When they leave us, I go straight to sleep, next to Arthur, obviously because when have I ever left him alone? Never. Not even when I was with someone else and really should’ve left him alone.
He wakes up several times in the night to throw up and eventually, doesn’t come back to bed. I lay on my side, watching him nodding off by the toilet. He sees me. Of course he does. But we both don’t say anything.
We’ve never been much good at talking, him and I.
Chapter Forty-Nine
Prince Arthur
I try to open my eyes slowly but they fucking hurt, like a thousand pins stabbing my eyelids. It’s bright, too—too bright. And my back hurts.
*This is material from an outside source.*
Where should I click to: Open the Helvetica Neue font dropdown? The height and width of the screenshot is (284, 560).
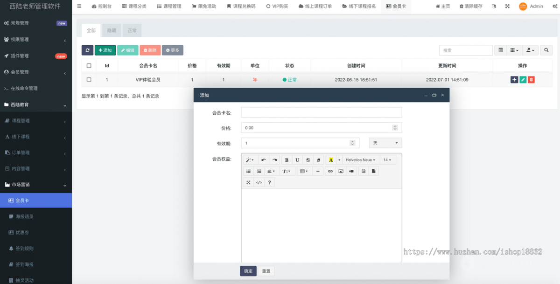point(360,159)
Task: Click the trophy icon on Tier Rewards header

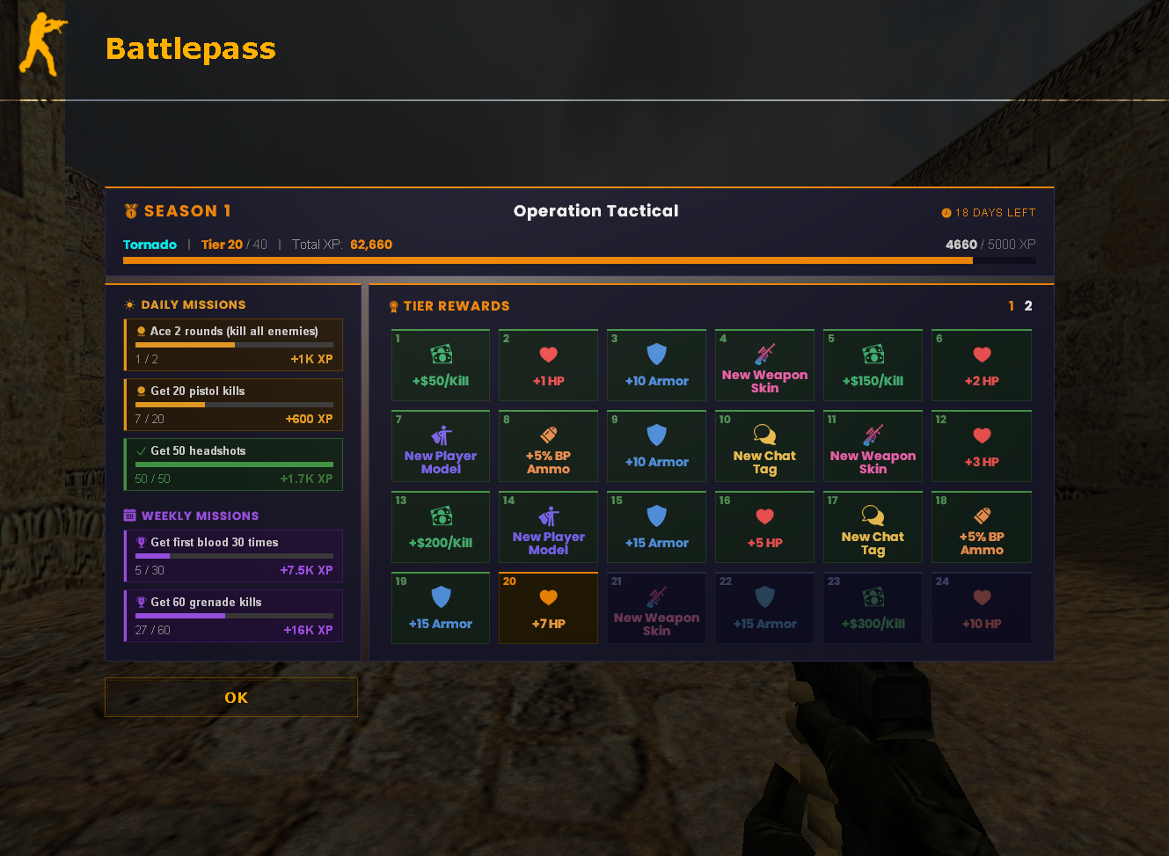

I blink a couple times, rub my eyes, manage to open them fully and when I do, I see a pair of eyes staring back at me and I wonder why I’m not in the bed beside her. I usually am.
This morning, however, I am not. I’m crouched beside the toilet in a bathroom that isn’t mine or hers. It takes me a second to clock where we are, but also, why are we here?
I used last night. I know I did. I haven’t woken up like this in years. The more I wake up, the more I remember. There was a box with my name on it. The woman behind the desk gave it to me when I walked in after I left dinner early because I had a headache. Still do. I remember being really fucking confused because I didn’t order anything but I was too tired to think properly so when I got in, I opened it and that’s when I saw it.
The plastic bag fell right into my lap.